### Work to complete
Identify every line in the items below that contains the string "pixels", and copy each such line in full. Treat the match as case-sensitive.

### Stored records
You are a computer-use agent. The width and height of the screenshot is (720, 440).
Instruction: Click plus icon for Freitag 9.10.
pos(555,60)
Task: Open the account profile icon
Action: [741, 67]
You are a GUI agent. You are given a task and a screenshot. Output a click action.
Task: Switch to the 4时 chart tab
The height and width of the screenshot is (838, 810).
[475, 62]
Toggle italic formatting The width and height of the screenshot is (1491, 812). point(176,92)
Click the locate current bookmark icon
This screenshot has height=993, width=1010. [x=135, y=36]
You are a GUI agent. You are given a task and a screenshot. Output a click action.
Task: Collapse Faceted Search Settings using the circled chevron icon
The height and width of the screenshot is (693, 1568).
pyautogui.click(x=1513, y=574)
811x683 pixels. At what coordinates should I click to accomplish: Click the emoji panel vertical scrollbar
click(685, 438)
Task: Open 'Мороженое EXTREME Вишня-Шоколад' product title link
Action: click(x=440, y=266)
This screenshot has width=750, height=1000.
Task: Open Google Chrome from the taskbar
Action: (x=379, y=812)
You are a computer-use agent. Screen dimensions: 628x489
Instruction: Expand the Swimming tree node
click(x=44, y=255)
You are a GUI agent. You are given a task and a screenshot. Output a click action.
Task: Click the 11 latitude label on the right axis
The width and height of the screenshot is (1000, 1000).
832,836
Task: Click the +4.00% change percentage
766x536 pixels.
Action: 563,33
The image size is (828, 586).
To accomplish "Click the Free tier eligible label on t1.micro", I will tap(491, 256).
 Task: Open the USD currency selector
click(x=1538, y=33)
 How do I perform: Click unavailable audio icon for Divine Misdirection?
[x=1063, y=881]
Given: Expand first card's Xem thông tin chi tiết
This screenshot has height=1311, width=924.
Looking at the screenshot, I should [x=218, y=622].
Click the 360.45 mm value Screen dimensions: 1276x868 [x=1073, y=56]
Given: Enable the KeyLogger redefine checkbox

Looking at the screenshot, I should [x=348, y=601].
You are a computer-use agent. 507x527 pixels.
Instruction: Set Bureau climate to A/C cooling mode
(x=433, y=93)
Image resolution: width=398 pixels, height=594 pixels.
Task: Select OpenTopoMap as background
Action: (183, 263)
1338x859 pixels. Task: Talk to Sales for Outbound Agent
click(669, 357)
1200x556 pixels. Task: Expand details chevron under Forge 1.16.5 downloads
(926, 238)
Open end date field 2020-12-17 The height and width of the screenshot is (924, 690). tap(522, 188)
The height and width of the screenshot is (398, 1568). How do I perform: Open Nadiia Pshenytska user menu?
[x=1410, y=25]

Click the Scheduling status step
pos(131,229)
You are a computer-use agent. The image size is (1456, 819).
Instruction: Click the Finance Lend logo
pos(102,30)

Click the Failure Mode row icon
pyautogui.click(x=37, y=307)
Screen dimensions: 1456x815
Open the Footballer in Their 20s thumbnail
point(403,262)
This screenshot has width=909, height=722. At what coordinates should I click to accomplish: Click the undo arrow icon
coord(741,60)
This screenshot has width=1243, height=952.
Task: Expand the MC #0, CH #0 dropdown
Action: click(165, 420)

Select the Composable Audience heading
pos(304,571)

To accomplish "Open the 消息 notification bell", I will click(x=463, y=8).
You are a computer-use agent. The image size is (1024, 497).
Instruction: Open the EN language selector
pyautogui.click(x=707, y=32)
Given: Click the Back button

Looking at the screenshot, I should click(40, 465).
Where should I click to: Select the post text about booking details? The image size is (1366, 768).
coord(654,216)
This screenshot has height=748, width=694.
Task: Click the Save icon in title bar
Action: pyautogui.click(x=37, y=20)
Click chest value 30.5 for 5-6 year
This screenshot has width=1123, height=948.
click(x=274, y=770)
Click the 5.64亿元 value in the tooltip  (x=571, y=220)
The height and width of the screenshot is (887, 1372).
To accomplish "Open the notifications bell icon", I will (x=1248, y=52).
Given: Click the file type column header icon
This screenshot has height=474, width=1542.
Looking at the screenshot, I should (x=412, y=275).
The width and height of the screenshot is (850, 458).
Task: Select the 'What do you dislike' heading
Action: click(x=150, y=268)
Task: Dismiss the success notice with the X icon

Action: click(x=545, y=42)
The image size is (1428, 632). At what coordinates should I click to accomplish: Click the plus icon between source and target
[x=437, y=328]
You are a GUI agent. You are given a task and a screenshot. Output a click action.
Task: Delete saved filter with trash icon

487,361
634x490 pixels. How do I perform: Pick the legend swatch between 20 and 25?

### Solution to the exercise
811x683 pixels. At what coordinates should I click to accomplish: Click the emoji panel vertical scrollbar
766x536 pixels.
You are a computer-use agent. 507x527 pixels.
Image resolution: width=398 pixels, height=594 pixels.
1338x859 pixels. Task: Talk to Sales for Outbound Agent
1200x556 pixels. Task: Expand details chevron under Forge 1.16.5 downloads
634x490 pixels. How do I perform: Pick the legend swatch between 20 and 25?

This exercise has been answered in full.